Was mich von der Oper abgehalten hat, ist, dass ich nicht aus einer Musikerfamilie komme, das heißt, ich war nie in der Oper als Kind. Zweitens habe ich die Stimme nicht gemocht. Marie Jacquot imitiert leiernden Operngesang. Dieses Vibrato, das habe ich nicht kapiert. Und drittens, die Stories waren eine Katastrophe: „Ich liebe dich.“ „Ich liebe dich auch, und jetzt sterben wir alle.“ Es stirbt immer jemand.
Aber ich kannte auch nicht wirklich das Opernrepertoire. Es gibt natürlich viele Opern, bei denen das nicht so ist, völlig andere Opern, bei denen Geschichten fantastisch und sehr aktuell sind. Eigentlich kannst du in der Oper fast immer die Geschichte in unsere Zeit übertragen. Zum Beispiel Romeo und Julia. Es ist uralt, aber es ist immer noch aktuell. Es gibt immer noch solche Liebende, die sich treffen und trotzdem funktioniert es nicht aus irgendeinem Grund. Sei es, dass man sich betrogen hat, oder sonst irgendetwas. Diese Liebesstoffe sind sowieso universell.
Ein großes Erlebnis war für mich Tosca von Puccini. Zweiter Akt, sensationell. Es ist mehr oder weniger Vergewaltigung und das spürst du auch in der Musik. Die Frau versucht diese schlimme Situation zu benutzen, um ihre Liebe zu retten. Sie wird die Person töten, die sie vergewaltigen wollte. Das heißt also auch extrem viel Gewalt.

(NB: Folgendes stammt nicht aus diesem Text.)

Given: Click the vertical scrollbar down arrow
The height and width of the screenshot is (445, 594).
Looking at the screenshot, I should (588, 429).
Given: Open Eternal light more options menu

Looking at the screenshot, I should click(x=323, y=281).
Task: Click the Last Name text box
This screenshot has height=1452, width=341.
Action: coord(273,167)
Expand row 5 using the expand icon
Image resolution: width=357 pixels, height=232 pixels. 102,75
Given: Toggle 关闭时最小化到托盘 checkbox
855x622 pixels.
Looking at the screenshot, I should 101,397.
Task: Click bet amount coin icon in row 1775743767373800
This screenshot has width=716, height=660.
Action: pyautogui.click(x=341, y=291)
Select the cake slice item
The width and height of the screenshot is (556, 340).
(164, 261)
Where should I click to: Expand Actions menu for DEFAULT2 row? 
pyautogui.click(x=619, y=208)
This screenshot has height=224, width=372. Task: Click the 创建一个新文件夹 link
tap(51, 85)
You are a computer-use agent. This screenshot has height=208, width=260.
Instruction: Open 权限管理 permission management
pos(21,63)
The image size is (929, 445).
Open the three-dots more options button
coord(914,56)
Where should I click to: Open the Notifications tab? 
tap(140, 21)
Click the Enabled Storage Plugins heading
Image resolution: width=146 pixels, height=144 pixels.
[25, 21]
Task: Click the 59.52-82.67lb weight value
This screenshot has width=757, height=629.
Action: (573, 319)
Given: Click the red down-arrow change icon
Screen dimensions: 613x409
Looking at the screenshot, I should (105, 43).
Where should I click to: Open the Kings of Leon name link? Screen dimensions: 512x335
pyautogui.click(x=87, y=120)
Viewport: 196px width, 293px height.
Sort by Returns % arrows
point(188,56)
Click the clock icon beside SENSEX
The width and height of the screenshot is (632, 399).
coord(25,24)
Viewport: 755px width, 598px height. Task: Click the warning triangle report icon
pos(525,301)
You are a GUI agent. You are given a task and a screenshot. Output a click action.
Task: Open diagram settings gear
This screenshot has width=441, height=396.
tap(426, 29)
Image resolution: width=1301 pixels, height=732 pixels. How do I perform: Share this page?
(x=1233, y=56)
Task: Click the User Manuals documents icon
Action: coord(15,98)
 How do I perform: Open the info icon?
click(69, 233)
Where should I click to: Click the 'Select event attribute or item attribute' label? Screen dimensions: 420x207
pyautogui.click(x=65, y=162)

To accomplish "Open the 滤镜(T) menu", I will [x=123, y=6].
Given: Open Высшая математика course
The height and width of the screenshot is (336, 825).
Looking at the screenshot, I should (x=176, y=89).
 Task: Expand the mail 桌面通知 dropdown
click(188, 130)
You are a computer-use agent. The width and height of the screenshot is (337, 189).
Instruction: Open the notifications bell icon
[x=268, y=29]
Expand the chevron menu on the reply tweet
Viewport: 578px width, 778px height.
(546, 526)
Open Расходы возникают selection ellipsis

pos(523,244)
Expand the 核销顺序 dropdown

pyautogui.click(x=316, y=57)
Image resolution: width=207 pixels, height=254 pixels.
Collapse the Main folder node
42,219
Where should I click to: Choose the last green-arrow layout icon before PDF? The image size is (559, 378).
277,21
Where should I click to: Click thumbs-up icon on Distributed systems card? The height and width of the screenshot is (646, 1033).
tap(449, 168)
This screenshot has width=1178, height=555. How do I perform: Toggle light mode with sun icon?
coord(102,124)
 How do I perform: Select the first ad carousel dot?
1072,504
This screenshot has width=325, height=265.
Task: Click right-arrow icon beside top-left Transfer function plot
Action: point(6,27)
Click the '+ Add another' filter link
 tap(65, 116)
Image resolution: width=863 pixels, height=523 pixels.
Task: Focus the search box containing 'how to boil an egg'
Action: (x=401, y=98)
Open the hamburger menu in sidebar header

Am Ende soll der Mann, in den sie verliebt ist, hingerichtet werden. Aber sie hat gerade eine Abmachung gemacht mit dem Typen, der versucht hat, sie zu vergewaltigen, damit für die Hinrichtung ihrer großen Liebe Platzpatronen benutzt werden. Sie denkt „Es wird alles gut, mein Schatz, glaub mir, es wird kein Problem sein“, weil sie glaubt, er wird leben. Aber er weiß es nicht, er glaubt, er stirbt. Und diese Musik an der Stelle, die hat alles in sich getragen! Marie Jacquots Augen leuchten auf. Trauer, Glück, du konntest nicht wissen, ob es eine glückliche Situation ist oder eine traurige. Im Endeffekt stirbt ihr Geliebter, weil der andere Typ sein Wort nicht gehalten hat. Aber sie weiß das nicht. Weil ich neu in der Opernwelt war, saß ich erst da und habe gedacht: „Ich verstehe es nicht, er stirbt doch. Warum ist sie so glücklich?“. […] Es gab währenddessen keine Untertitel, ich habe wirklich nicht viel kapiert. Dann kam ich nach Hause und habe auf Wikipedia nachgeschaut, was die Geschichte von Tosca ist. […] Ich war fasziniert. Das ist ein Erlebnis, das mich mein Leben lang begleiten wird, weil die Musik eigentlich schon die ganze Geschichte in sich getragen hat. Das ist mein Opernerlebnis. Seitdem liebe ich Opern über alles.